**TASK DIRECTIONS**
Quote, exactly, the line holding "The image size is (1377, 668)." and all lines after it to the end of the records below. Exclude pictures.

**RECORDS PROVIDED**
--- --- ---

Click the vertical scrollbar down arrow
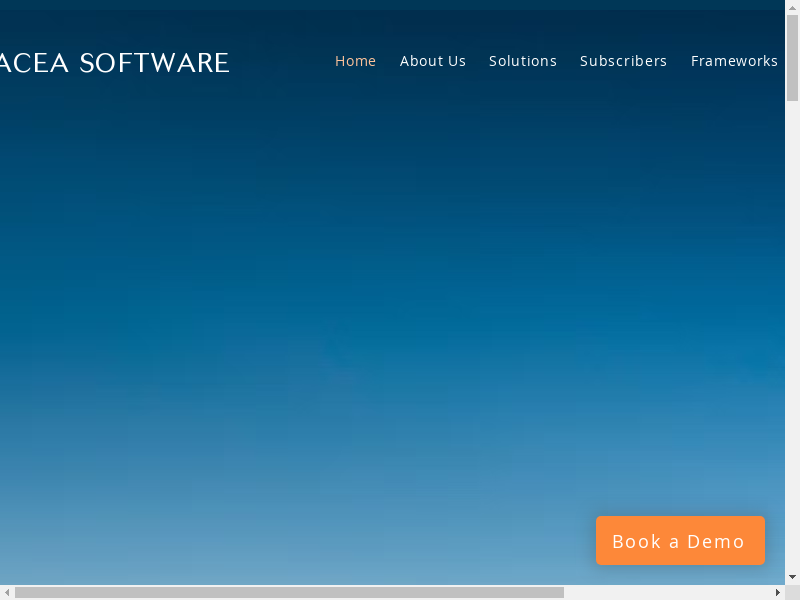 tap(792, 577)
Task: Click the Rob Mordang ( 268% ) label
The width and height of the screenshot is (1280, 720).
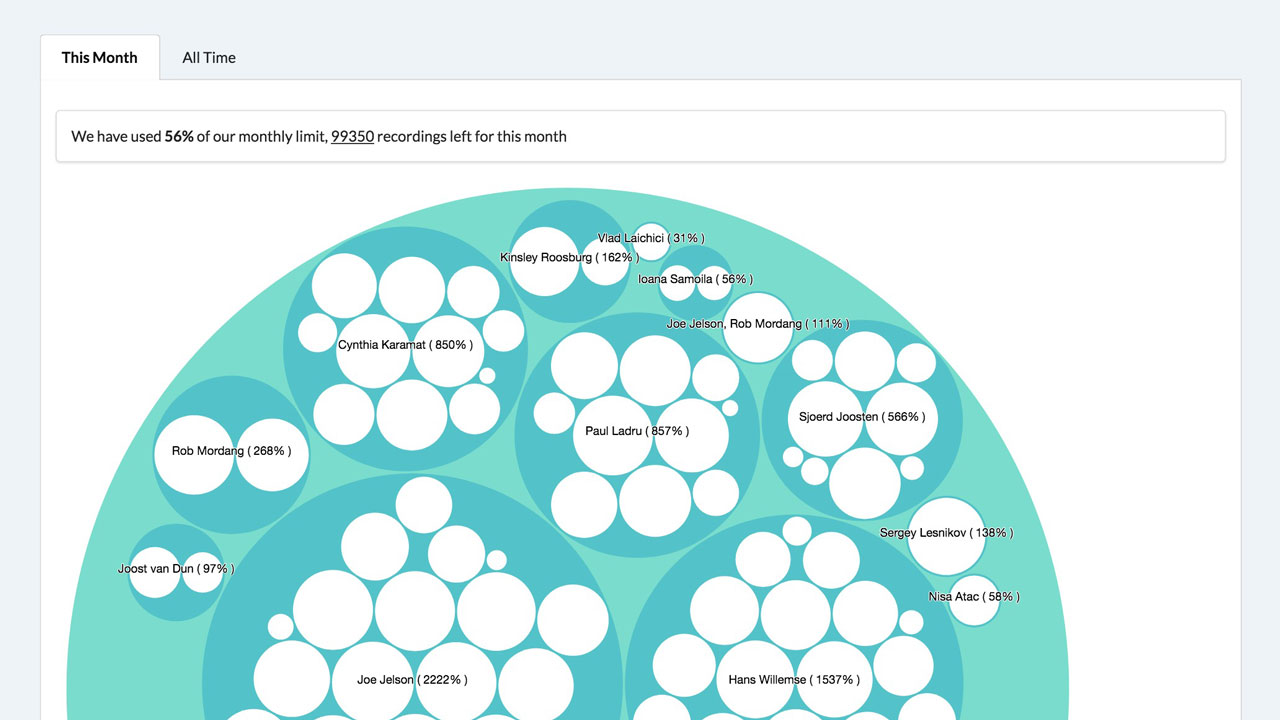Action: (231, 451)
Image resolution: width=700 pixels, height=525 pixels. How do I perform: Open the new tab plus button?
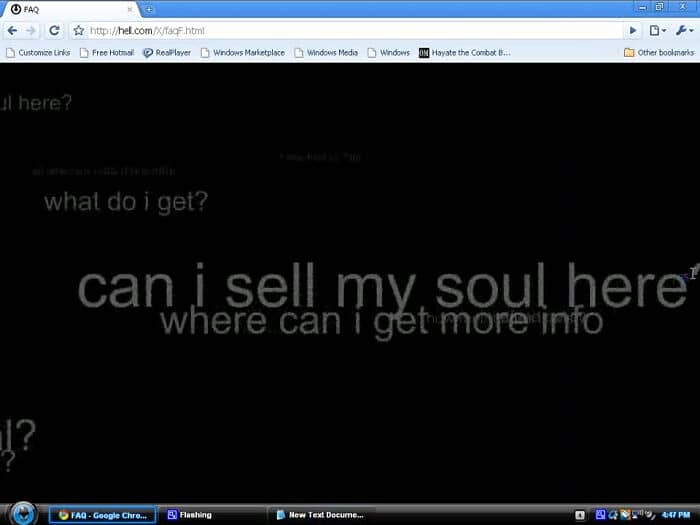(149, 9)
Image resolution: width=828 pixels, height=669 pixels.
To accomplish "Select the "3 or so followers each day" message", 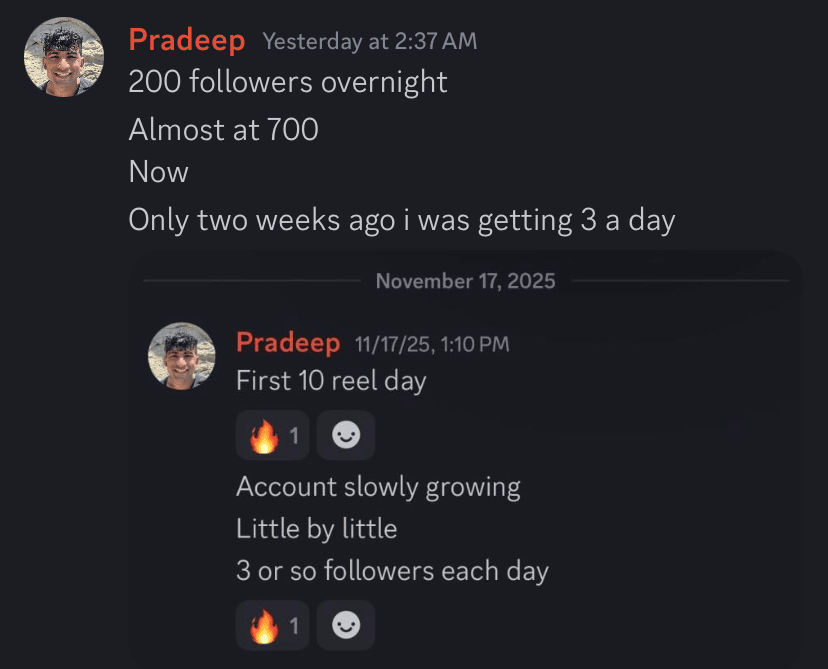I will [x=392, y=571].
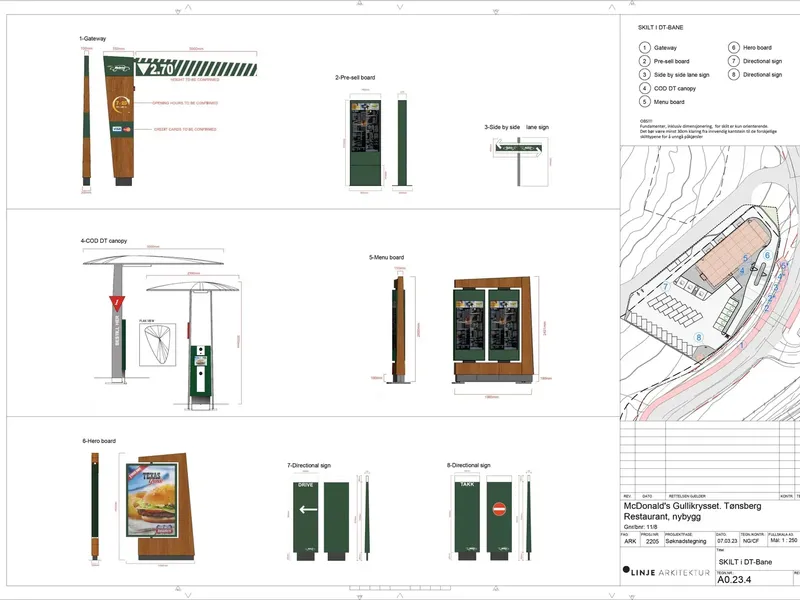Open the canopy plan view box
Viewport: 800px width, 600px height.
coord(158,345)
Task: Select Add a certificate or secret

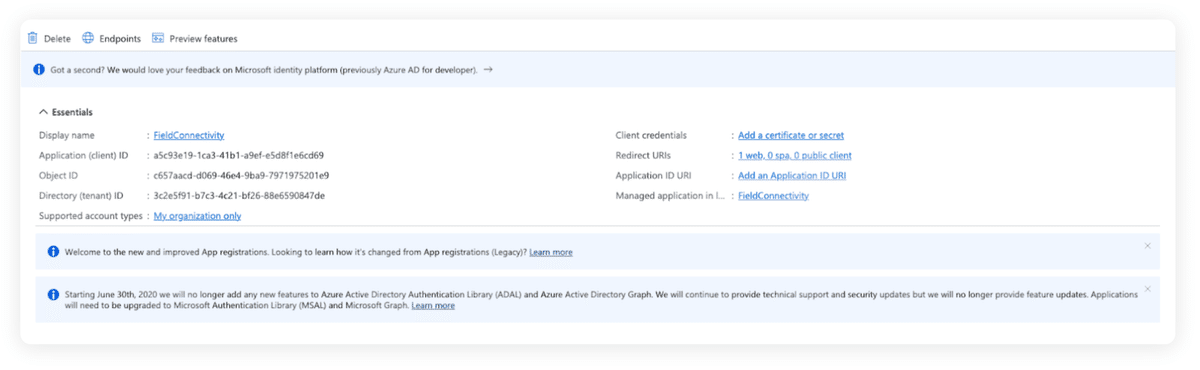Action: point(791,135)
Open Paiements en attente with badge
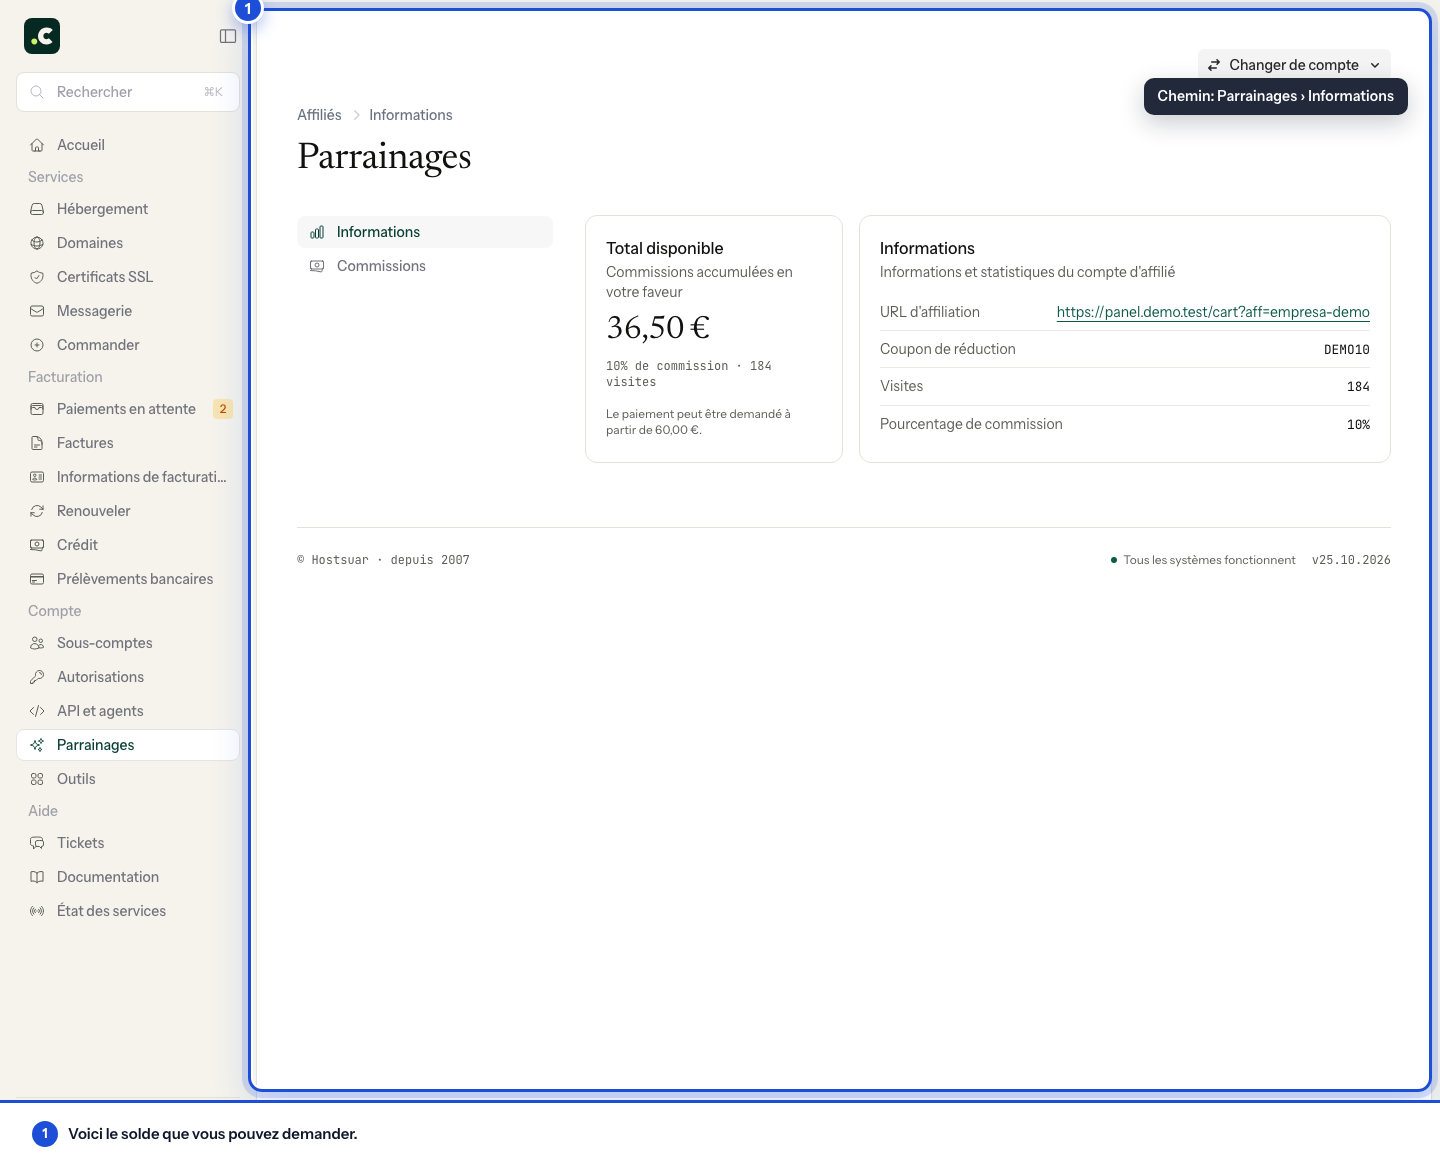This screenshot has height=1164, width=1440. click(x=128, y=409)
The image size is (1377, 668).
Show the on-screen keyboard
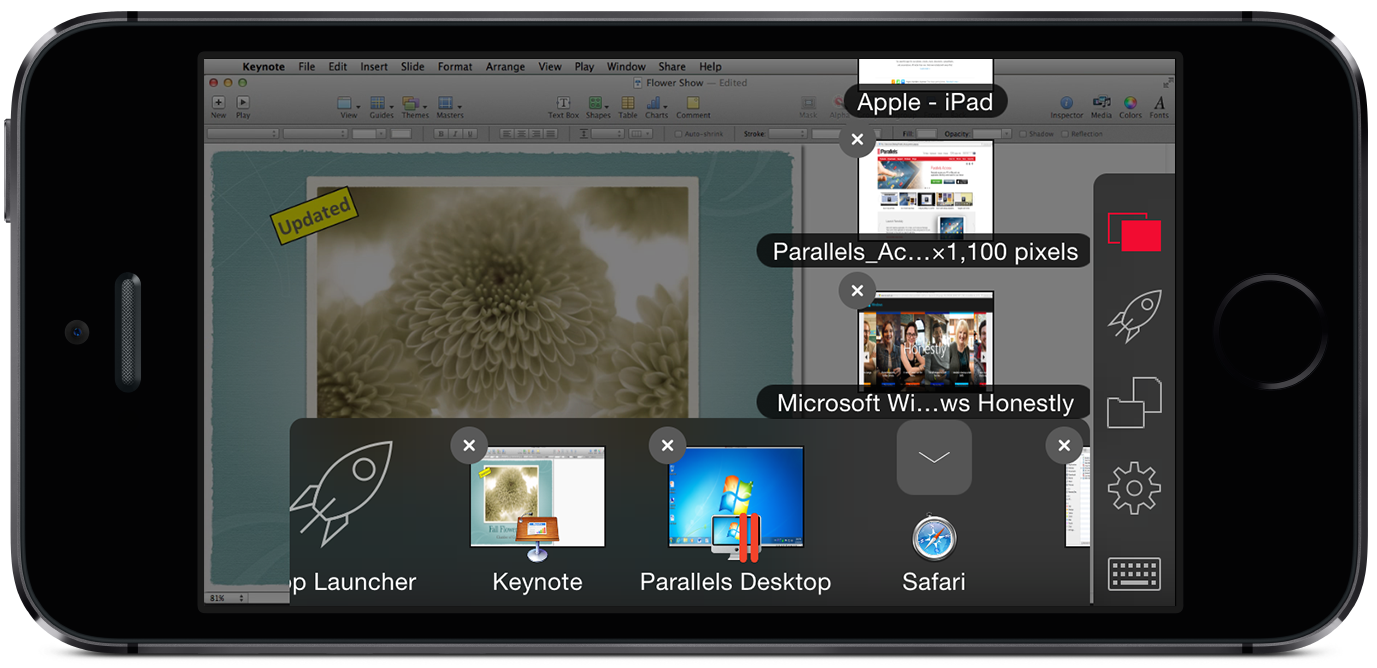coord(1134,574)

--- --- ---

**TASK RESULT**
The image size is (1377, 668).
Show the on-screen keyboard
coord(1134,574)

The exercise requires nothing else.